• **Exercise description**:
Copy the final lines exactly, starting at the one that contains "Where should I" and ending with the last line of the listing below. Pictures are not part of the copy.
******
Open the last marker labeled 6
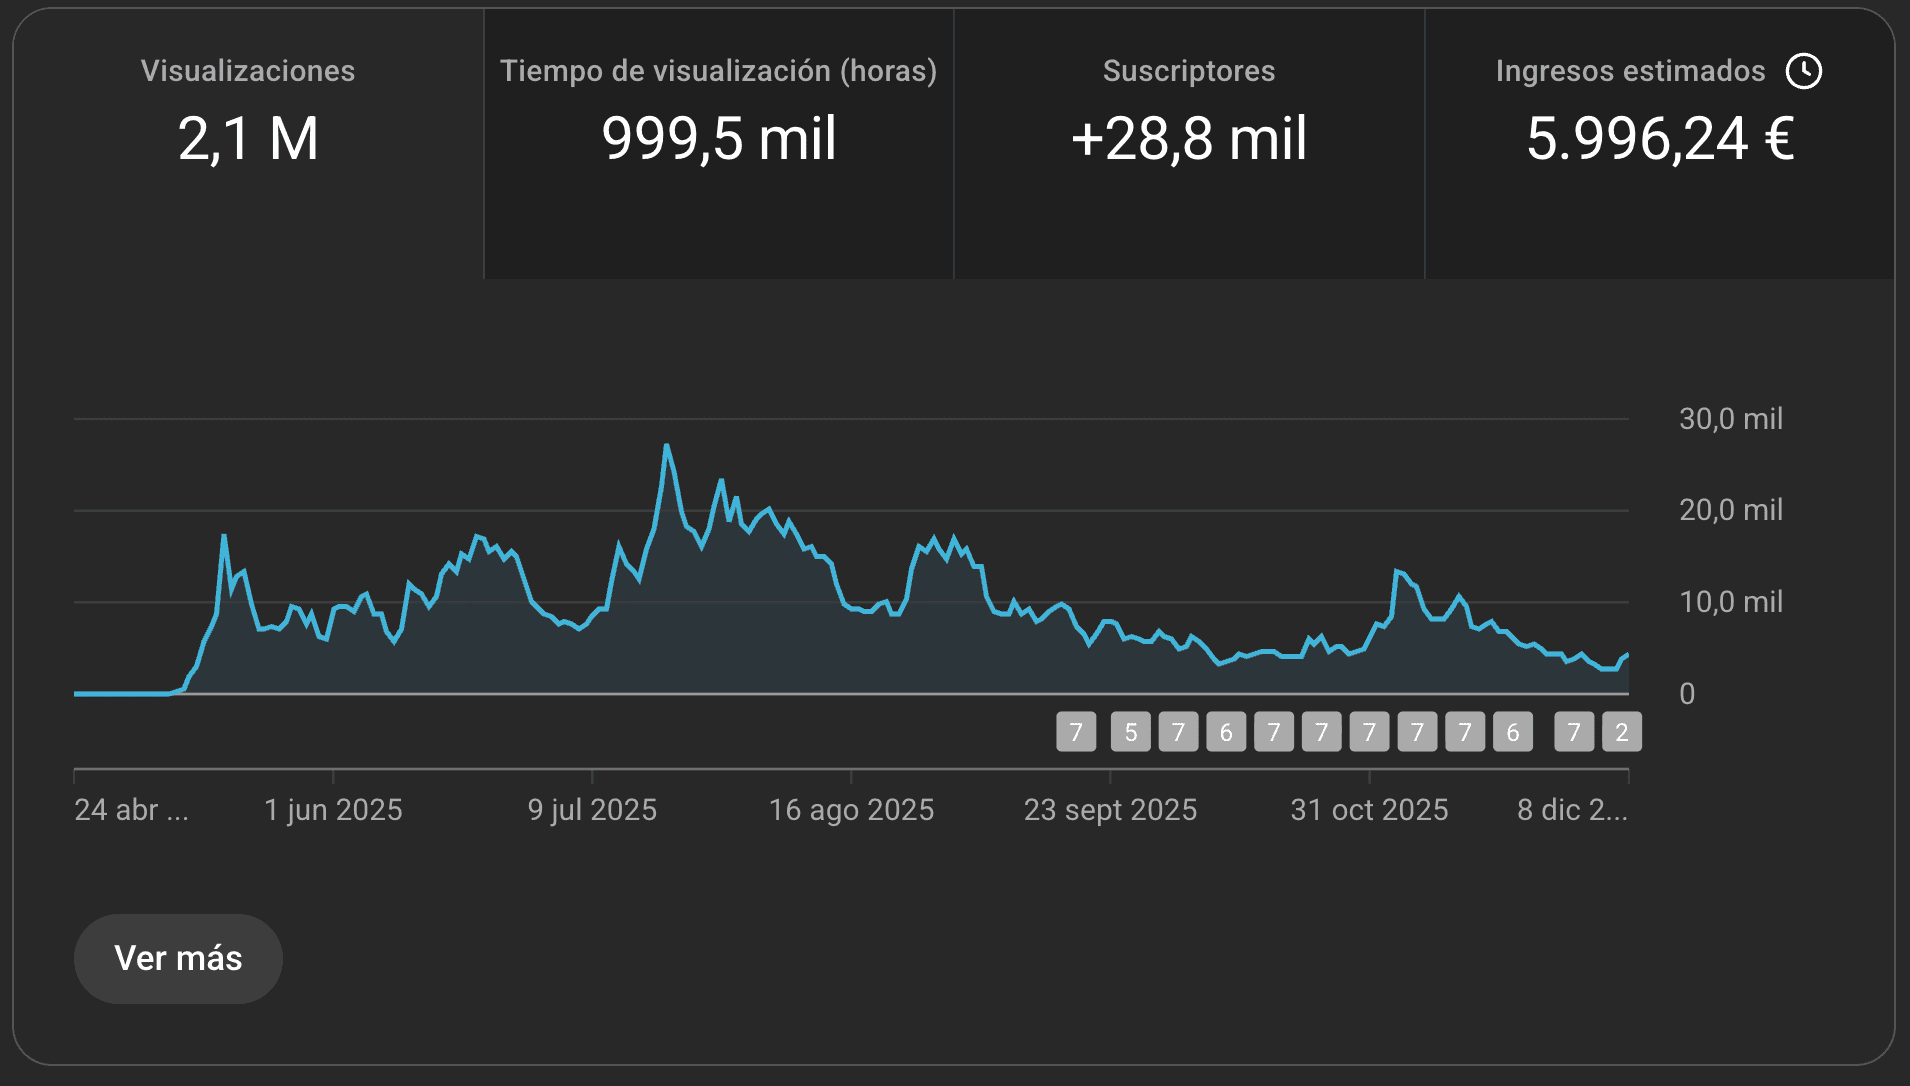Screen dimensions: 1910x1086 [1512, 732]
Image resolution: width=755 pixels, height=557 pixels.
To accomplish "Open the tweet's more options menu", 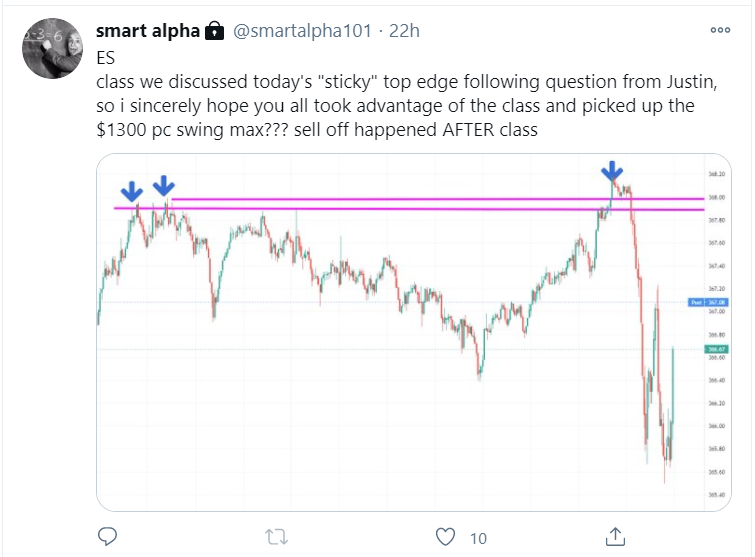I will [x=720, y=30].
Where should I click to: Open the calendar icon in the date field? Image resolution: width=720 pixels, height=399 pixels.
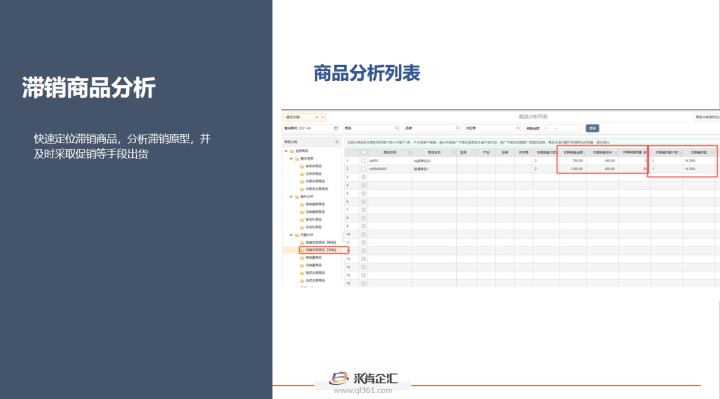pos(336,128)
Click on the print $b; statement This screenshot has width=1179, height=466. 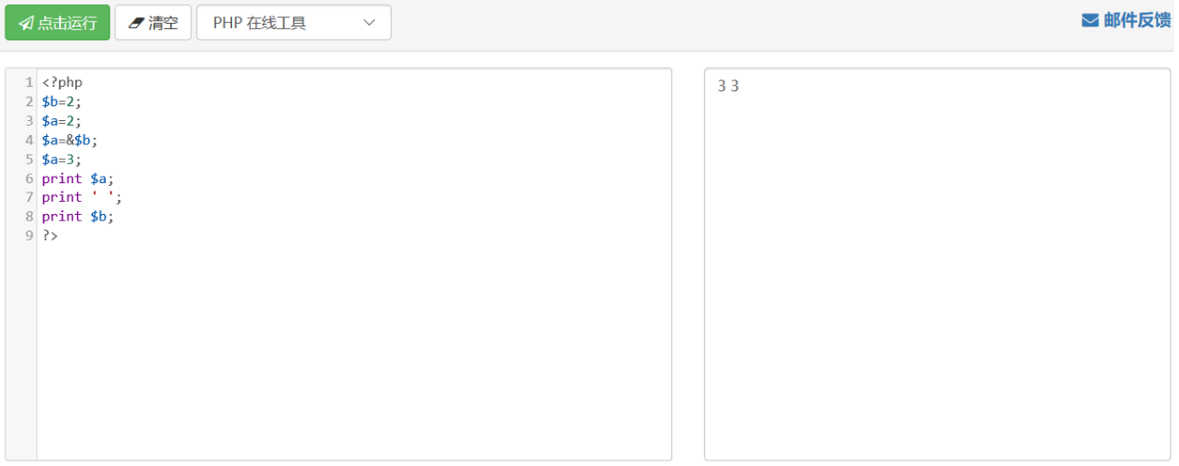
******
• **Reply**:
Where should I click to: Open the calendar icon in the date field? Image resolution: width=720 pixels, height=399 pixels.
pos(336,128)
Click on the print $b; statement This screenshot has width=1179, height=466. 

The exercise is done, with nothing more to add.